Exercise requirements
At the line with "You are a GUI", start transcribing; stop after the last line of the data below. Keep it exact and leave pictures out.

Stored records:

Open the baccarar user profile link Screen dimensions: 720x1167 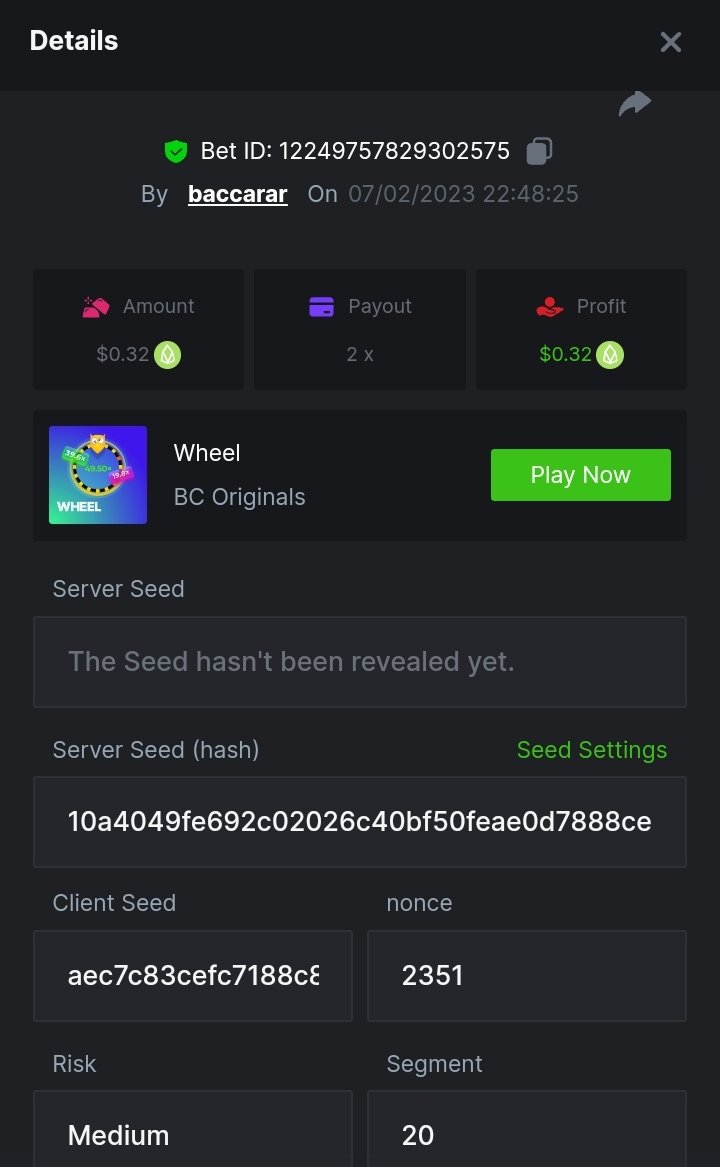pos(237,194)
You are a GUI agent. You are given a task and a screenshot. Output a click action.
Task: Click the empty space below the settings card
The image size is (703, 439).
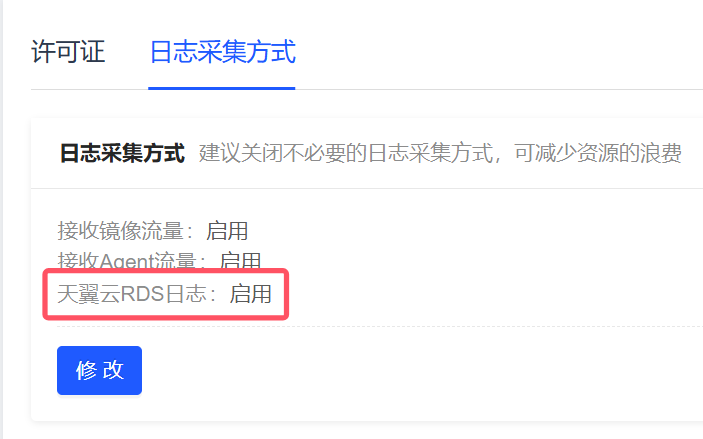point(367,430)
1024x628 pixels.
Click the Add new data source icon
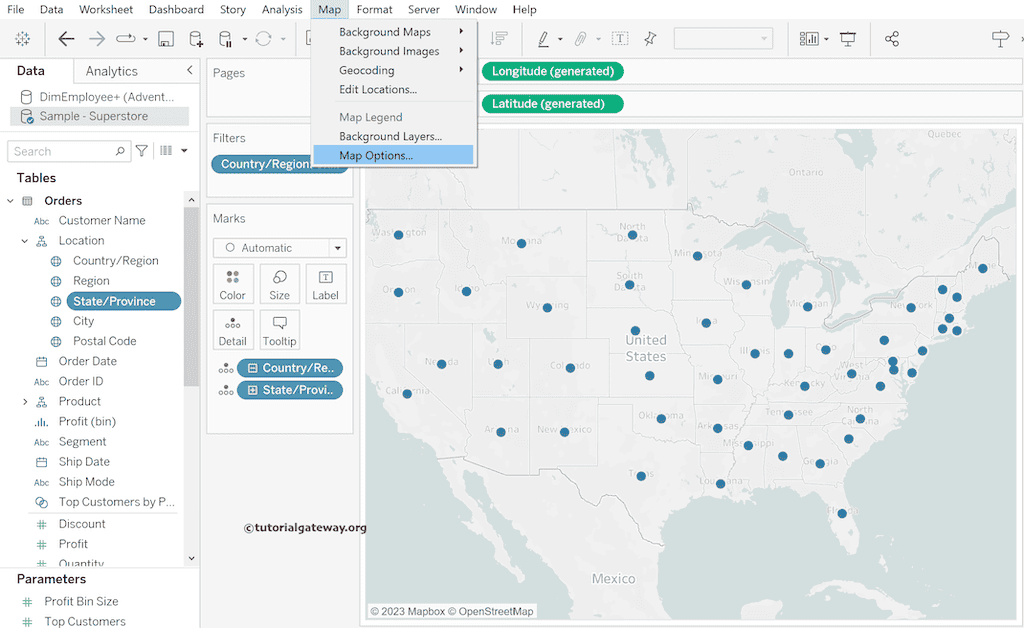pos(196,39)
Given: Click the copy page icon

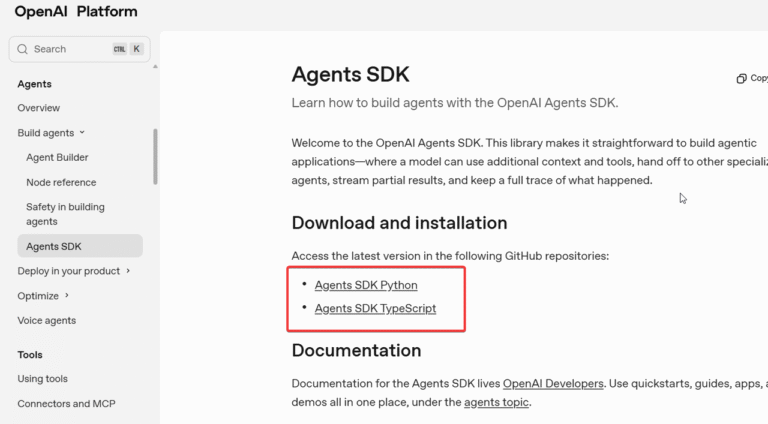Looking at the screenshot, I should coord(741,78).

Result
You are a GUI agent. You are given a task and a screenshot. Output a click action.
Task: Click the empty space below the settings card
The image size is (703, 439).
point(367,430)
1024x628 pixels.
Click the Add new data source icon
pos(196,39)
Given: Click the copy page icon

Looking at the screenshot, I should coord(741,78).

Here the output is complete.